E todos os atores, incluindo a Trine Dyrholm, fizeram parte do processo de ensaio antes da filmagem dos mesmos. Eu queria que os atores se sentissem salvos e bem tratados quando filmássemos as cenas. Em muitos aspetos comecei a tratar essas cenas como se fosse filmar um acidente de carro muito desafiador tecnicamente – onde a segurança individual de cada ator e membro da equipa é fundamental.
Como foi trabalhar em “Borgen”?
Eu gostava muito de trabalhar em “Borgen”. E tenho trabalhado com o Adam Price (criador de “Borgen”) na série “Ride Upon the Storm” desde então. Gosto de trabalhar com grandes grupos de atores – essa é uma das regalias de fazer televisão.
De que forma sente que evoluiu como realizador desde a sua primeira longa-metragem “Long Story Short” até “Rainha de Copas”?
Boa pergunta. Os acontecimentos na minha vida privada mudaram-me muito desde “Long Story Short”. Mas em muitos aspetos, sinto-me a mesma. Penso que sou uma realizadora bastante versátil. Não tenho faço apenas um género. Tento sempre encontrar o género que melhor se adequa a um determinado tema ou temas que quero explorar. Em “Long Story Short” o género era a comédia, com laivos de drama. E em “Rainha de Copas” era puro drama, que eu sentia que se encaixava melhor na história.
Qual foi a sua reação ao ver o seu filme ser aclamado globalmente e apresentado pelo seu país como candidato aos Óscares?
Tem sido uma viagem tão emocionante com este filme. E sinto-me muito abençoada e privilegiada por poder partilhar o meu trabalho com um público mundial. Penso que atingimos um ponto sensível com este filme – fizemo-lo no momento certo. E sempre me mantive fiel à minha visão. Nunca me senti obrigada a censurar as minhas ambições artísticas e por isso estou muito orgulhosa – e acima de tudo grata pela atenção que esta história tem recebido.
Existe algum “ator/atriz de sonho” que gostasse de dirigir? E uma história que sempre quis retratar no grande ecrã?
Eu adoraria trabalhar com a Meryl Streep. E há demasiadas histórias para citar apenas uma. Mas estou eternamente interessada em contar histórias sobre a condição humana e em explorar personagens femininas complexas.
Já está a desenvolver um próximo projecto?
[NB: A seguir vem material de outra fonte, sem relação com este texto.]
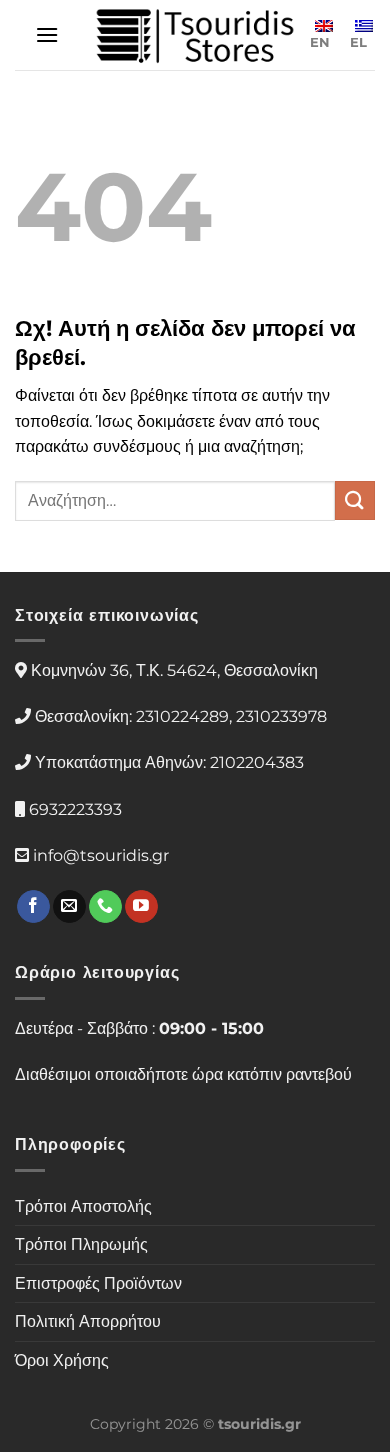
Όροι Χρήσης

Foi de alguma forma afectado pela atual pandemia?
Estou a trabalhar num filme chamado “Lioness” sobre a autora Karen Blixen e a sua vida no Quénia entre 1913 e 1931. A ideia de fazer um filme sobre ela não me ocorreu durante a pandemia, começou muito antes, mas penso que a maioria dos cineastas está a refletir sobre que histórias devemos contar no futuro, agora que carregamos nos ombros uma crise global. Que histórias são necessárias neste momento? Que rumo está a tomar o mundo?
“Rainha de Copas” será exibido no Cinema Ideal em Lisboa a 14 de Junho às 21h30. O filme já está disponível em streaming via Filmin e nos videoclubes.